Kernel Rating (out of 5):
MPAA Rating: R Length: 100 minutes
Appropriate for ages 16 and up. The movie, which is definitely aimed at adults, pushes hard against uncomfortable boundaries—with instances of elderly, fully frontal nudity and some racial comments and rape jokes—though it manages to feel less offensive than the sum of its parts. There is some fighting and much gunplay, most of it comically careless and ineffective. One character takes a bullet to the shoulder and another a 3-iron to the nose, resulting in some blood. There is pervasive profanity and sexual frankness, as well as a casual mention of prescription drug abuse. Oh, and lots of very fast, very reckless driving.
With roles in Zathura and the NBC show “Parenthood”, actor Dax Shepard has some family-friendly cred. In Hit and Run, he aims for adult viewers with an appetite for fast cars, raunchy talk and… thoughtful romance?
By Jared Peterson
Shepard’s character Charlie is a willing ward of the Witness Protection Program who’s spent years hiding out in a rural California town. There he’s built a decent life and a great relationship with local professor Annie, played by Kristen Bell, Shepard’s real-life fiancée.
When she gets a once-in-a-lifetime job opportunity in Los Angeles, the very city Charlie fled after testifying against some bank robbers, he decides to risk detection to drive her to her interview. Of course, the criminals and authorities get wise, and the drive turns into a chase, giving Shepard (who wrote the screenplay and codirected with David Palmer) license to fire up a series of muscular cars and lovingly film them revving their engines and spinning more donuts than Krispy Kreme.
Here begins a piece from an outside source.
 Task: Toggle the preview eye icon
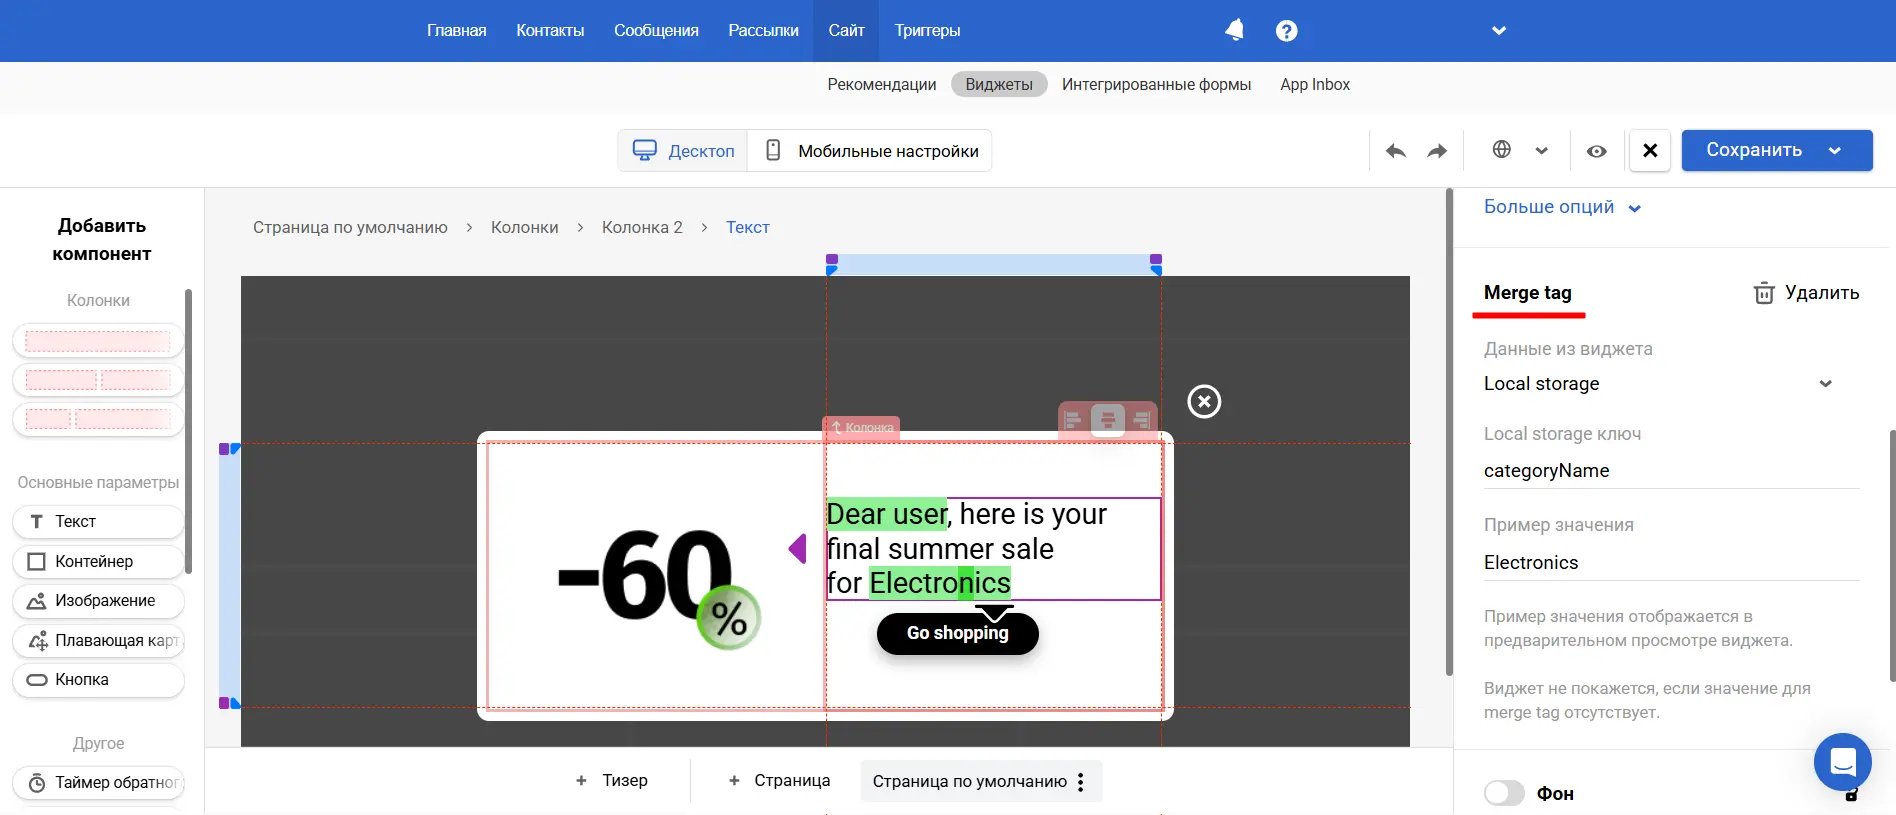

Charlie and Annie’s serene, mindful, connection is threatened when his true involvement with the criminals is revealed. But both characters and their director believe in the power of positive chatting. Though Hit and Run has car chases and dirty jokes aplenty, the movie is actually built around moments of romantic reflection, taking frequent breaks for the leading couple to ponder the dos and don’ts of a mature relationship.
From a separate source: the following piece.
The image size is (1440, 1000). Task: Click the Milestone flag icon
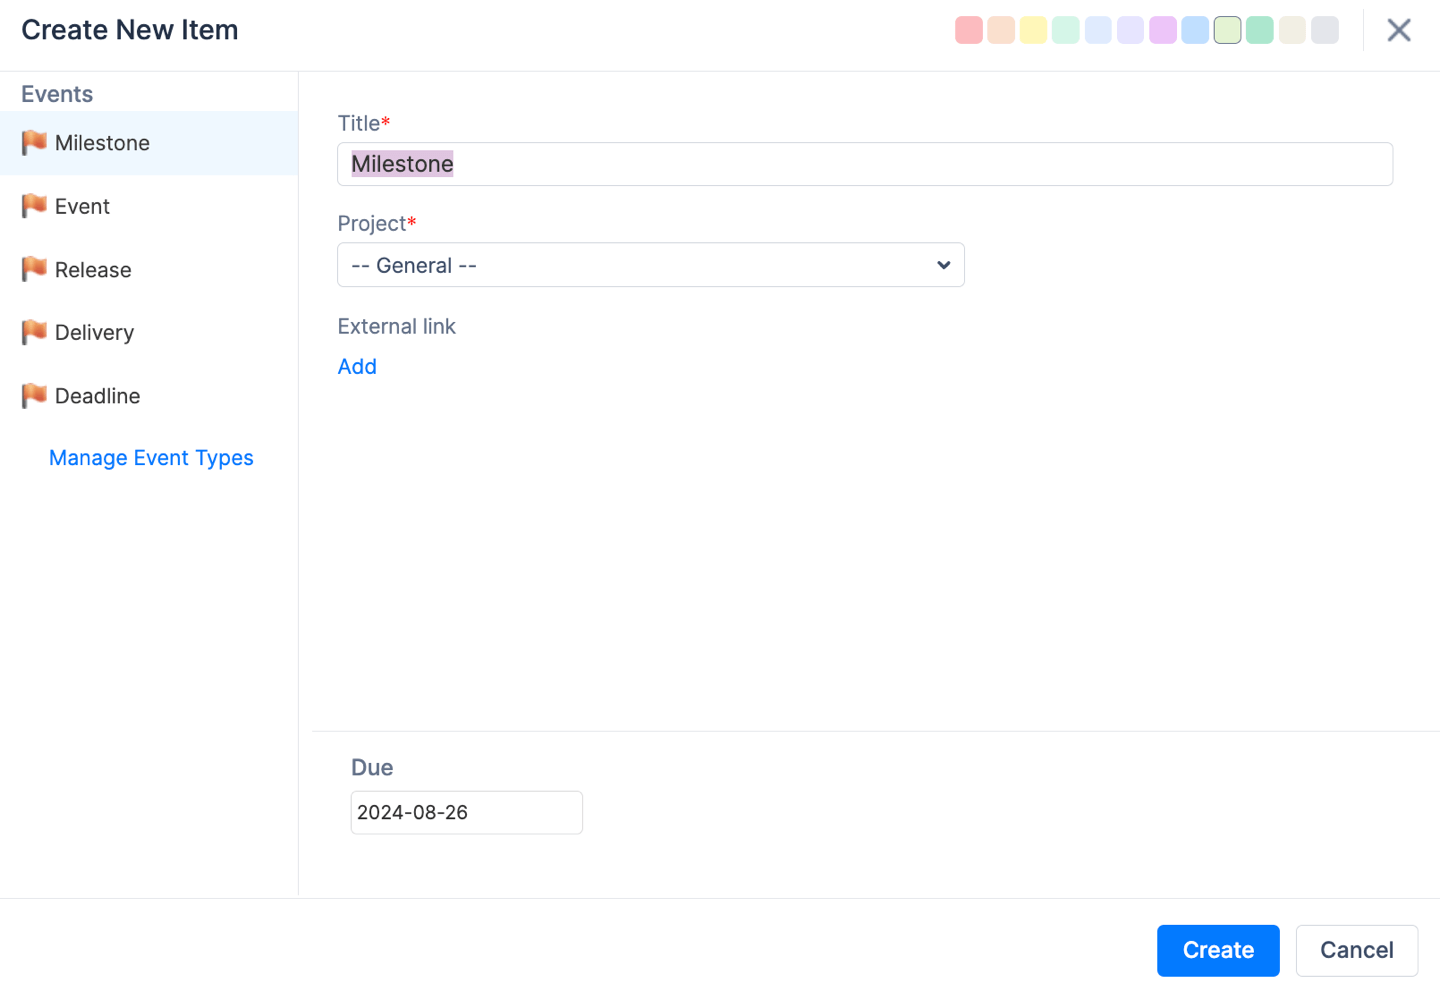[x=34, y=143]
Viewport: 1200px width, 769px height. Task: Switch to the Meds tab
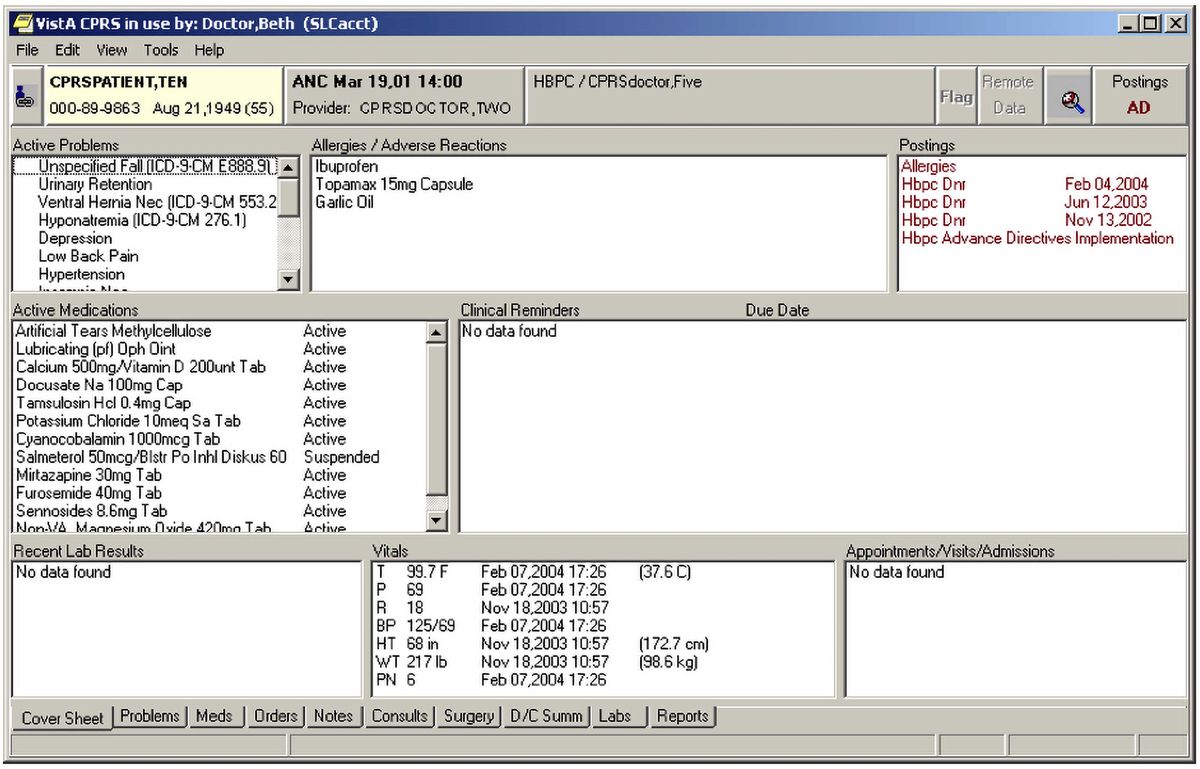point(216,717)
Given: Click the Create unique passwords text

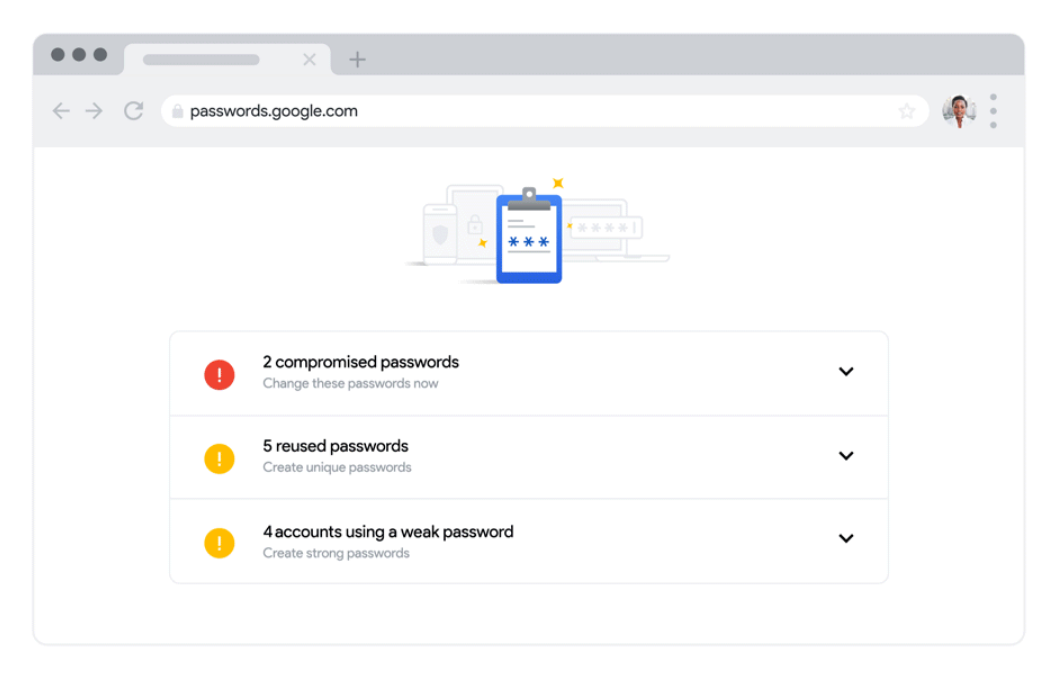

Essentially, Dax Shepard has composed a valentine to two of his favorite things: muscle cars and Kristen Bell. I’ve never been a car guy, but I’m totally on board with K-Bell. I’ve respected (read: had a crush on) her for years—I’d pay full admission to a movie of her doing her taxes. And so it pains me to say that she and Shepard are kind of adorable together. Whomever said off-screen couples don’t have on-screen chemistry has a narrow view of the science. Sure, chemistry lights our rockets and fires our loins, but it also makes our yoga mats squishy and our Diet Dr. Pepper taste more like regular Dr. Pepper. Sometimes it’s just nice to watch something that we know already works do its thing. There’s a risk that the relationship might be seen as precious or self-indulgent. But (again, to my chagrin) Shepard and Bell’s affection appears genuine, and they seem like they’d be pretty fun to hang out with. In fact, watching Hit and Run is a little like having a Steve McQueen movie described to you in detail by a very sweet, very chatty couple at a dinner party.
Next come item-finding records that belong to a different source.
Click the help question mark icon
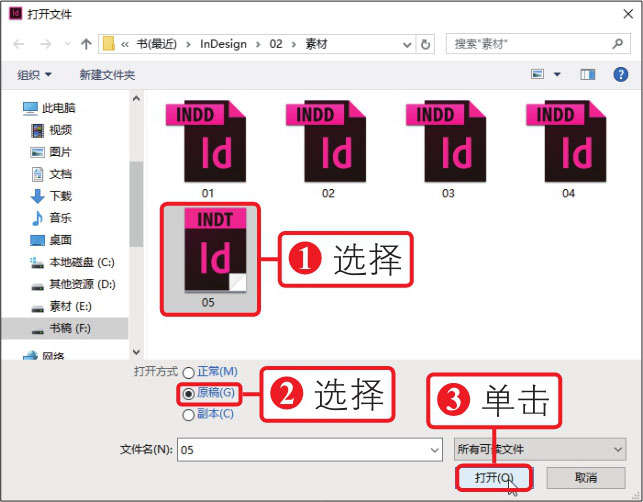 pyautogui.click(x=622, y=75)
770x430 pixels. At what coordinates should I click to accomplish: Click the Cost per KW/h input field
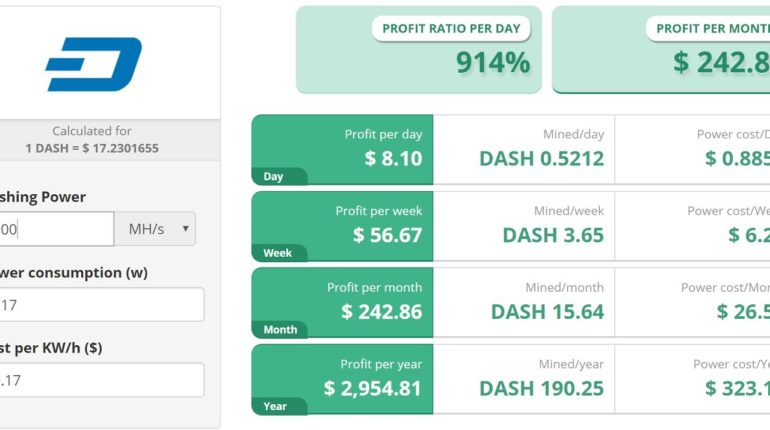click(102, 380)
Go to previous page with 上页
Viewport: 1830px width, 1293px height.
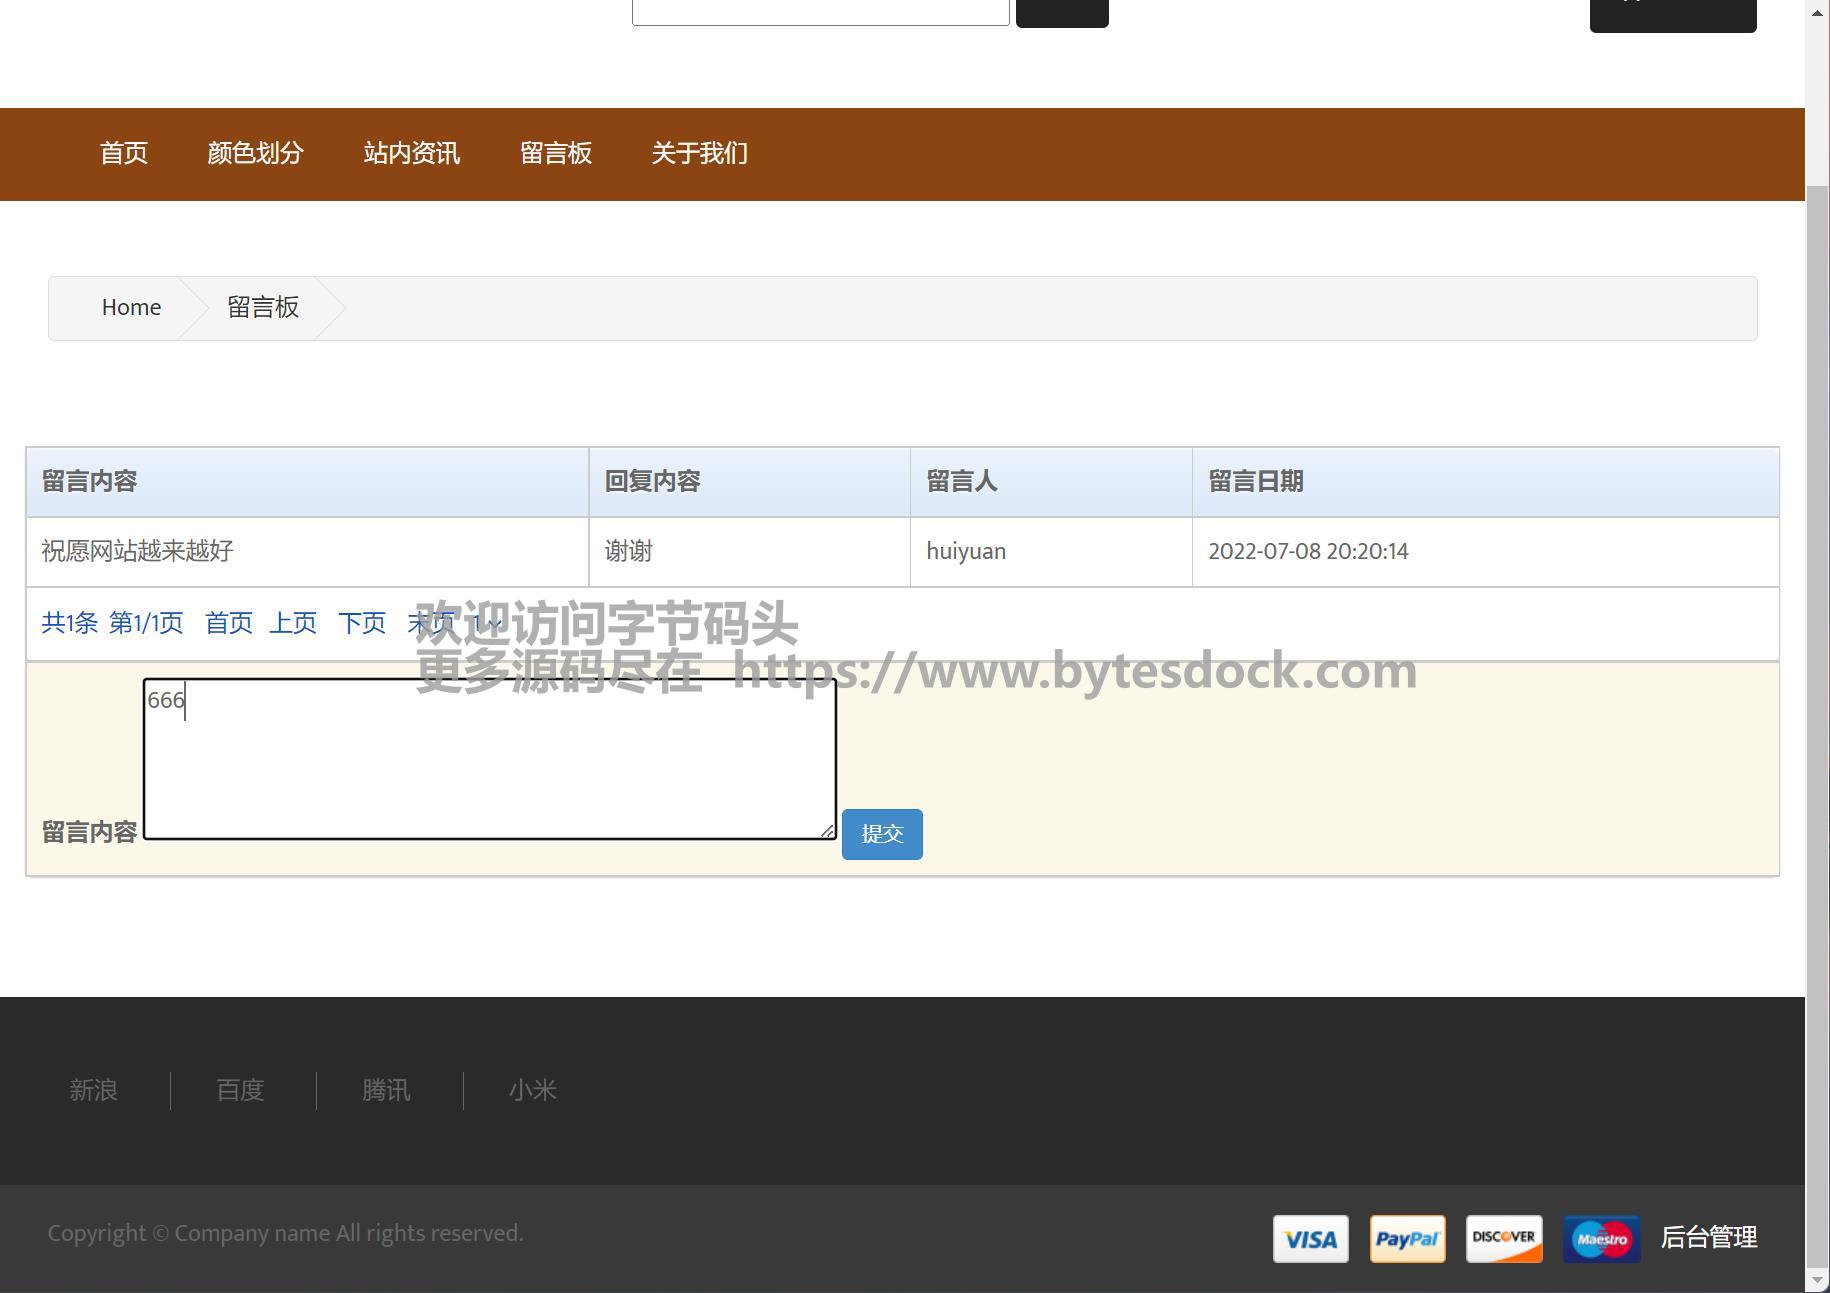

The supporting players include some funny ex-TV talent, including Tom Arnold (“Roseanne”), Michael Rosenbaum (“Smallville”) and the pintsize Kristin Chenoweth (“The West Wing”, “Pushing Daisies”) as an acerbic boss trying to shove Annie out of her dead-end nest. This last bit of casting is particularly smart, since the petite blondes Bell and Chenoweth look like a before-and-after picture, the former’s sweetness fermented into sassy vinegar. And as the almost likeable villain, yes, that’s Bradley Cooper folded up under natty, blond dreadlocks—an attempt, perhaps, to escape overexposure on a technicality. (Though I guess if you’re Dax Shepard, and Bradley Cooper appears in your movie for even a second, you’re going to want to stick him in a wig and baggy clothes.)
Hit and Run pays equal homage to high horsepower and true love, making it a pretty interesting date movie—the twelfth date, maybe, when both parties are comfortable talking about both cars and their feelings.